# Clustering Neighborhoods in Toronto 
This notebook shows how to scrape web data about boroughs and neighborhoods in Toronto, enrich it with location information from Foursquare and cluster the neighborhoods based on the types of venues in them. 

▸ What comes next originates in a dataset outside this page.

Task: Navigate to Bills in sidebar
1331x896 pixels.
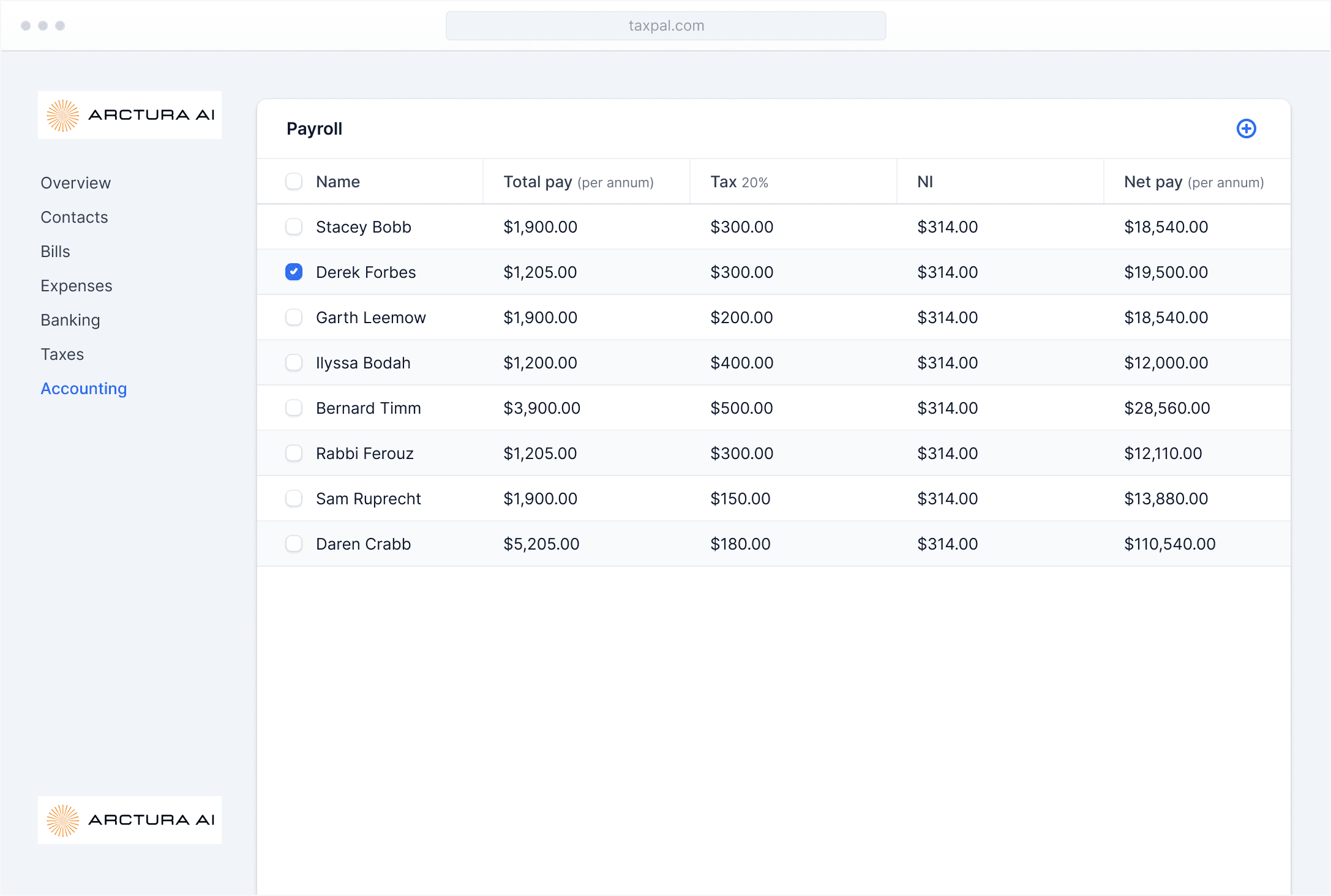Action: [55, 252]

## Scraping data from Wikipedia and preparing a dataframe

In [2]:
#Import packages
import numpy as np 
import pandas as pd
import requests 
from pandas.io.json import json_normalize
import matplotlib.cm as cm
import matplotlib.colors as colors
from sklearn.cluster import KMeans
from sklearn.datasets.samples_generator import make_blobs
import lxml
import json
#!conda install -c conda-forge geopy --yes # uncomment this line if necessary
from geopy.geocoders import Nominatim 
#!conda install -c conda-forge folium=0.5.0 --yes # uncomment this line if necessary
from bs4 import BeautifulSoup
print('Libraries imported.')


Libraries imported.




### Data Scraping 
The data is scraped from the table on the following Wikipedia page: https://en.wikipedia.org/wiki/List_of_postal_codes_of_Canada:_M. 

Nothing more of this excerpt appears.